-- What this task involves --
Gather every line of the rows below that contains the string "icon", matching case exactly.

Dataset entries

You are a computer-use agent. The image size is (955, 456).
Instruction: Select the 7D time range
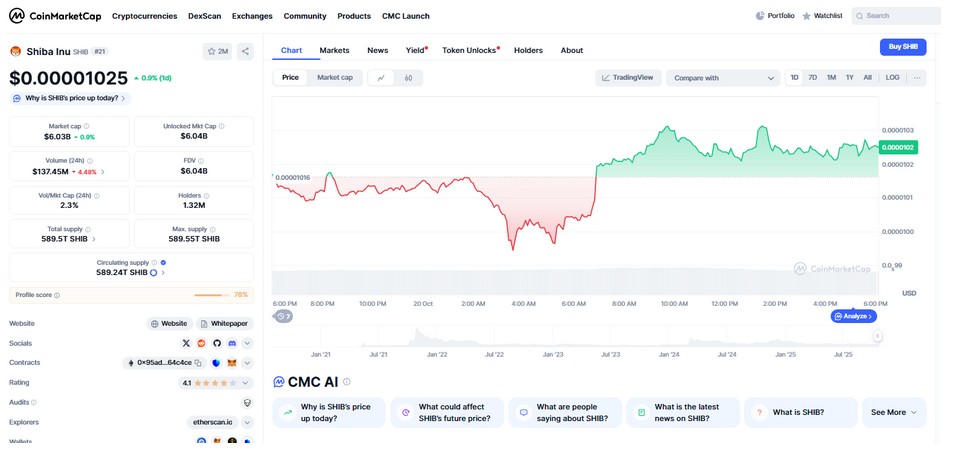(812, 77)
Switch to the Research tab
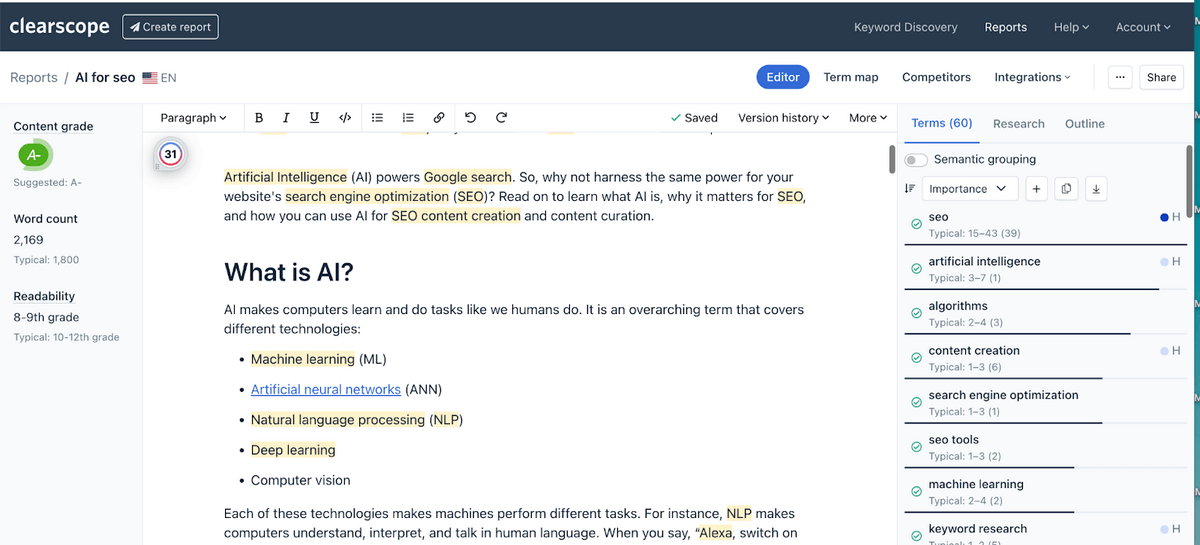Image resolution: width=1200 pixels, height=545 pixels. [x=1018, y=124]
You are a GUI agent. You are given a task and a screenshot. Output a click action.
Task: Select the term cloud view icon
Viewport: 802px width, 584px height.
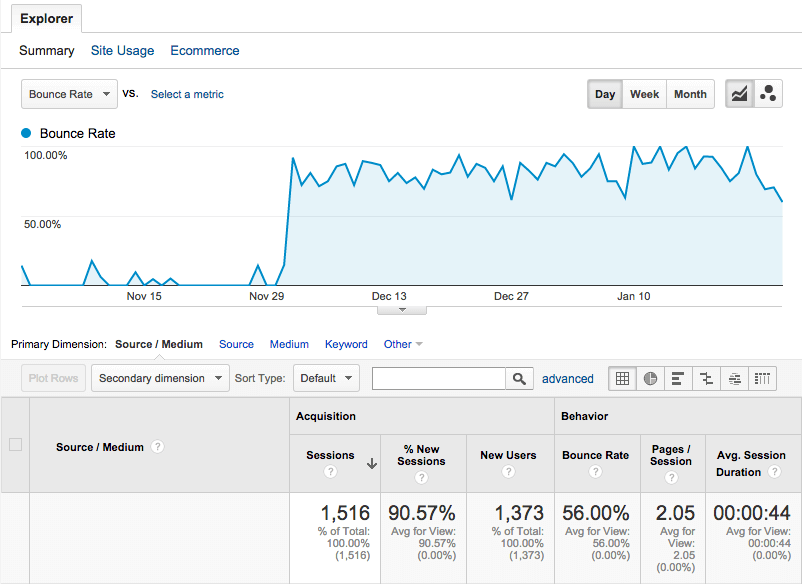[x=734, y=378]
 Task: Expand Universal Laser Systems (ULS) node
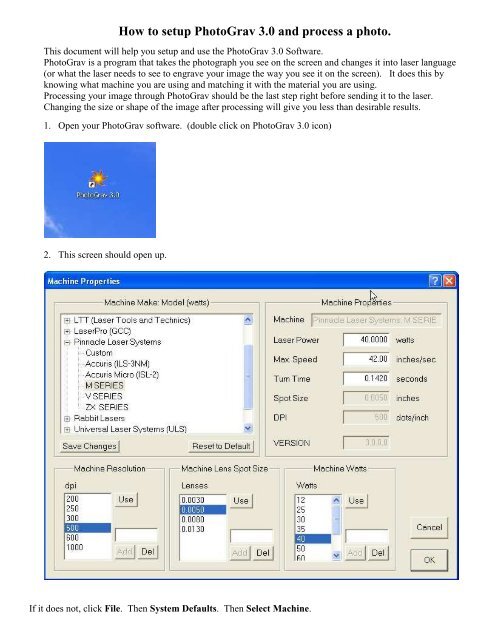pos(67,429)
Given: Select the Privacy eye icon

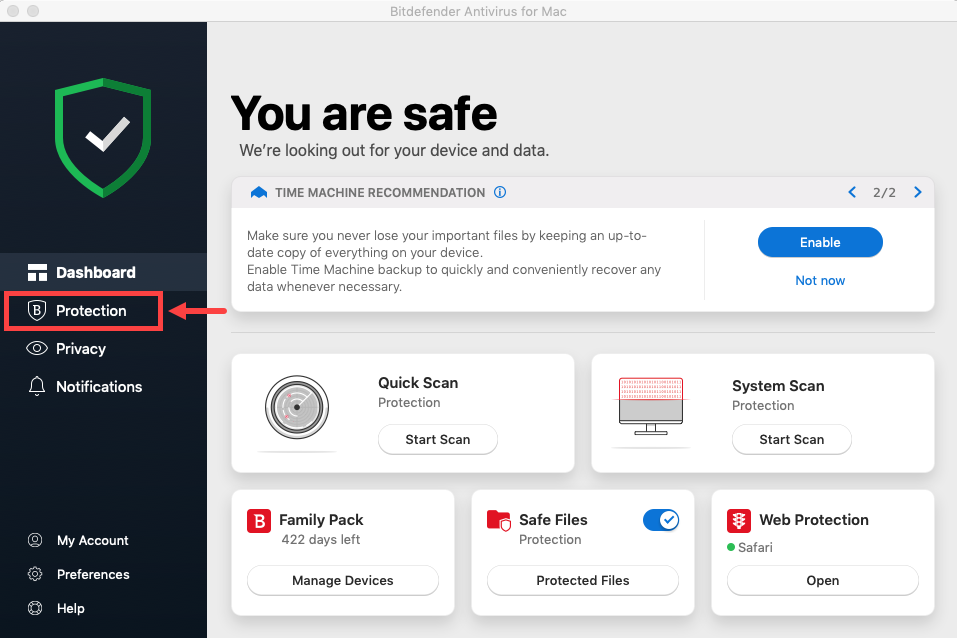Looking at the screenshot, I should pyautogui.click(x=38, y=348).
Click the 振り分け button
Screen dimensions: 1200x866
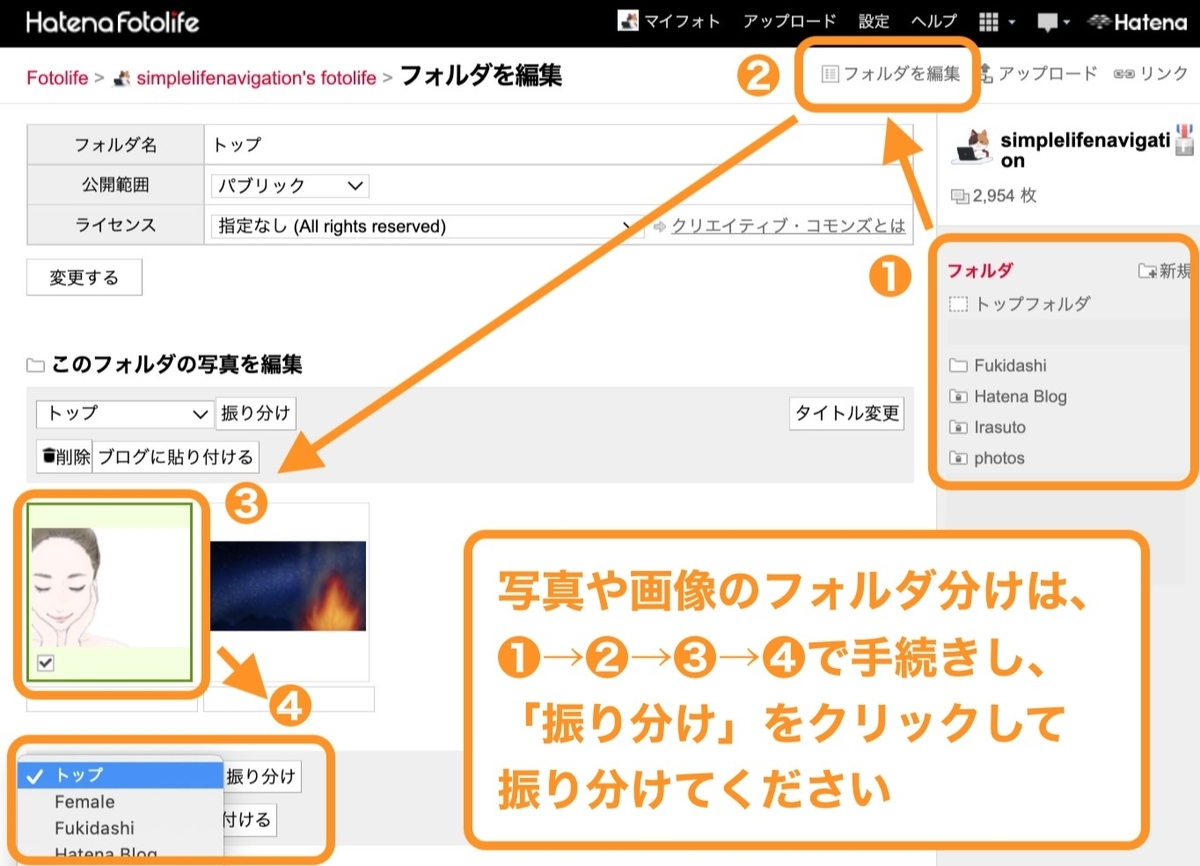point(255,413)
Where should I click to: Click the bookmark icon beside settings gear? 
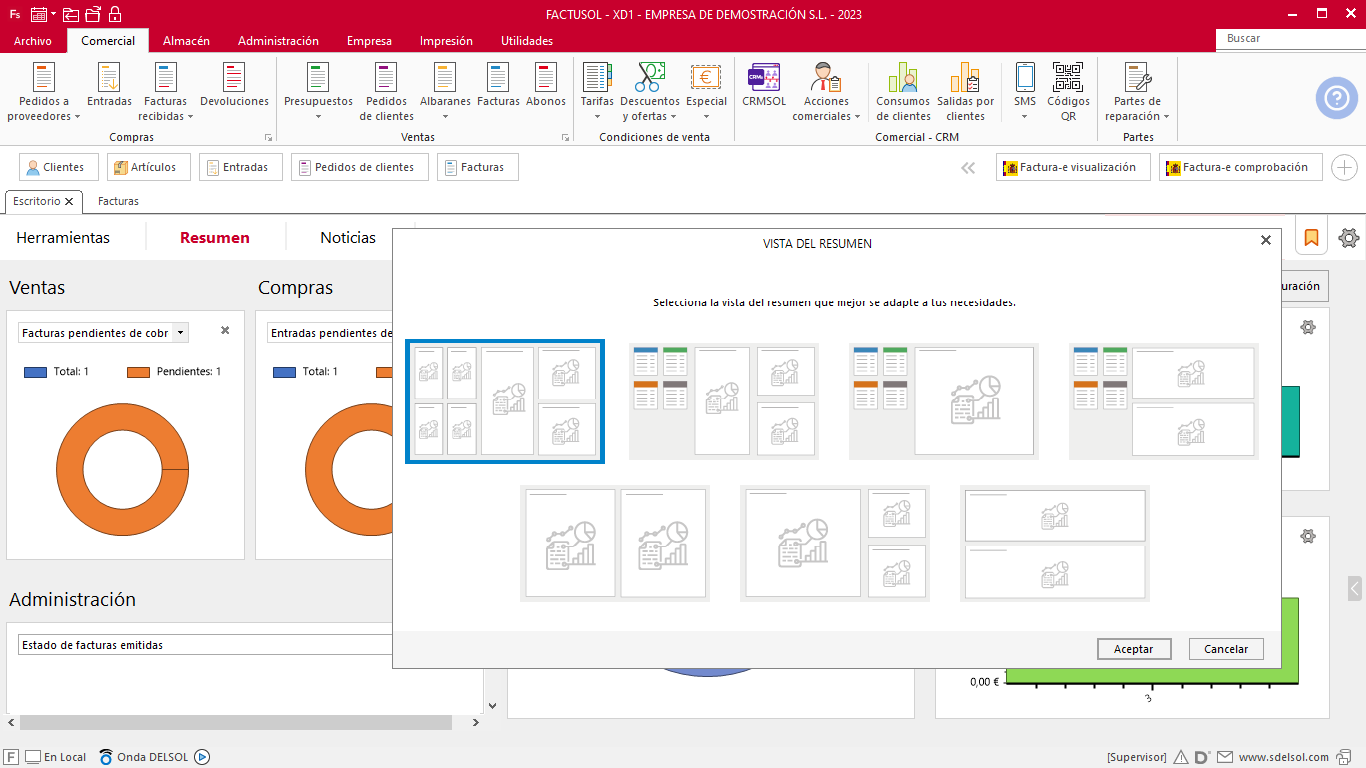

-- Response to the exercise --
Task: Select the term cloud view icon
Given: Select the Privacy eye icon
Where should I click to: Click the bookmark icon beside settings gear? 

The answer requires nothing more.